MLST, seroty**, virulence factors and antimicrobial resistance by WGS analysis

MLST confirmation was performed by using the WGS and compared with the merged alleles sequences of each genes from the University of Warwick website (http://mlst.warwick.ac.uk/mlst/dbs/Ecoli). Allele comparison among STEC strains was performed by using DNA Dynamo sequence analysis software (Copyright© BlueTractorSoftware Ltd). In silico seroty** for previously described O and H type genes was conducted by using whole-genome sequencing (WGS) data using the BLAST tool SerotypeFinder 1.1 [64]. Virulence Factors of Pathogenic Bacteria database (VFDB) [65] was used for virulence factors screening. In addition, we used VirulenceFinder 1.5; which contain the E. coli virulence gene database [66]. The identification of acquired antimicrobial resistance genes was performed using a ResFinder 3.0 [67]. SerotypeFinder 1.1, VirulenceFinder 1.5 and ResFinder 3.0 web servers can be access at Center for Genomic Epidemiology (CGE) database (http://www.genomicepidemiology.org/).

Plasmid identification

Initial identification of plasmids in O145:H25 strain EN1I-0044-2 genome was achieved using the PlasmidFinder 1.3 tool available on the CGE webserver [68]. Nucleotide sequence of the identified contigs with high probability coming from plasmid were used for a BLAST search in NCBI website (https://blast.ncbi.nlm.nih.gov/Blast.cgi). Progressive Mauve was used to generate alignment and perform comparison analysis with plasmids sequences producing significant alignments obtained from NCBI [69].

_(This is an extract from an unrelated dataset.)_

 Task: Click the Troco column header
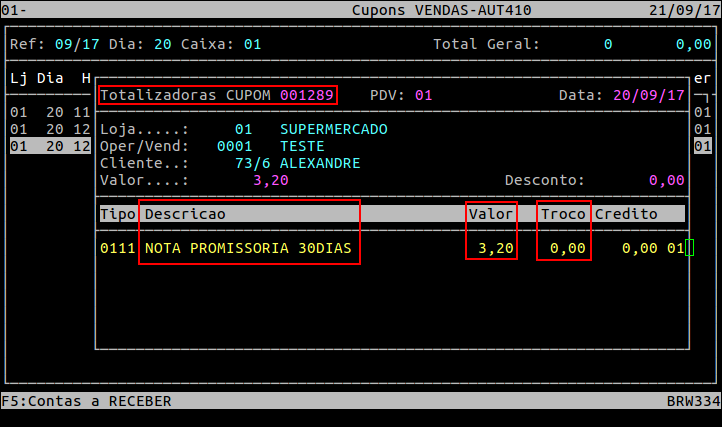point(563,214)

Prophages, integrated elements and genomic island identification

Initial identification and annotation of prophage sequences within O145:H25 strain EN1I-0044-2 genome was performed using PHASTER web server [70]. EIs such as genomic islands (GIs) were initially predicted by an integrated interface for computational identification and visualization of genomic islands “Islandviewer4” [71]. All prophages and EIs were examined manually for accuracy of the prediction using Mauve by locating integrases and potential integration sites [69] or by CLC Genomics Workbench 11.0.1 (CLC Bio, Qiagen, Aarhus, Denmark) (Table 3). Phylogenetic tree of the stx2a prophage of O145:H25 strain EN1I-0044-2 and other STEC strains was performed using by CLC Genomics Workbench 11.0.1 (CLC Bio, Qiagen, Aarhus, Denmark).

Genomic island detection was performed by BLAST analysis by using genomic islands sequences previously identified in STEC O157:H7 strains EDL933 (Additional file 1: Table S2) [50]. Fimbrial gene cluster were identified by BLAST analysis using the locus tag of each gene in each gene clusters present in O145:H25 strain CFSAN004176 and other STEC as previously described [32].

Insertion sequence (IS) identification

Initial IS elements identification and location was conducted using ISfinder webserver database [72]. Number of copies of each one of the identified IS elements were detected by nucleotide BLAST of the IS element and the genome of O145:H25 strain EN1I-0044-2 using Blastn suit from NCBI (https://blast.ncbi.nlm.nih.gov/Blast.cgi). Only highly similar sequences with ≥90% of coverage and ≥ 90% of identity to the identified IS elements were considered for the analysis. We used the same parameters to identify IS elements previously described for O145:H25 strains CFSAN004176 and CFSAN004177 [32]. IS elements identified either in our strain and the other two O145:H25 strains were used for comparative analysis (Additional file 2: Table S2).